When last we saw Gabriel Claycamp, he was leaving the Swinery Part II in characteristically dramatic fashion.

Since then the controversial chef has opened Alchemy in the Kitchen, a cooking school slash consulting business slash “non restaurant.”

And on the website for this new business, he has a blog. And on this blog, well, he has decided to call out Chef John Howie, he of Steak and Seastar fame, as a “hack.”

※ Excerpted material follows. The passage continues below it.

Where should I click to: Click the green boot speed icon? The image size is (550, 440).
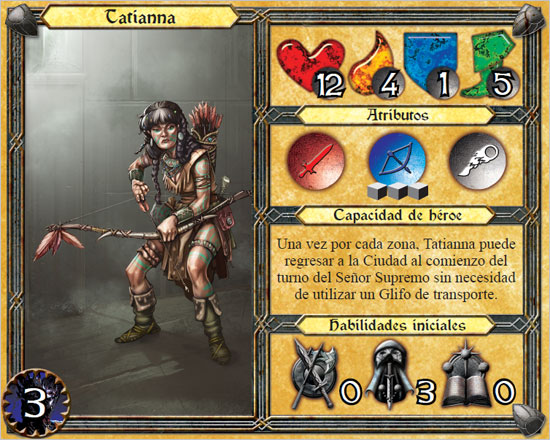488,64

Why go after Howie? Claycamp got offended after reading about a recent PR campaign in which Howie invited diners to come up with a new name for the burger his restaurant was calling the “Triple By-Pass.” As it turns out, that name had already been trademarked by the Heart Attack Grill in Arizona. Heart Attack got litigious; Steak came up with a naming campaign.

I got a press release about it on October 5. According to it, the burger is the creation of Mark Hipkiss, executive chef at Steak. From the release (upcaps preserved): “Hipkiss, in perhaps a supreme moment of culinary insanity, sandwiched a 12-ounce prime chuck burger, tempura fried Kurobuta bacon and ONION RINGS between two grilled cheese sandwiches oozing with Tillamook cheddar and Swiss cheese. This comes, of course, accompanied by a generous portion of crispy fries.”

The person who comes up with the extreme burger’s new name receives, in return, “a party of six,” which includes six of the burgers plus six beers. (Want to enter? See contest details here.)

Claycamp—who himself served six-ounce burgers topped with bacon at the Swinery, not to mention bacon hotdogs—calls the sandwich “the single most disgusting thing I have seen outside of a 7-11 or a KFC.” He does some expressive upcapping himself in the post; read it here.

Over the top or awesomely delicious? What do you think of the yet-to-be-renamed burger?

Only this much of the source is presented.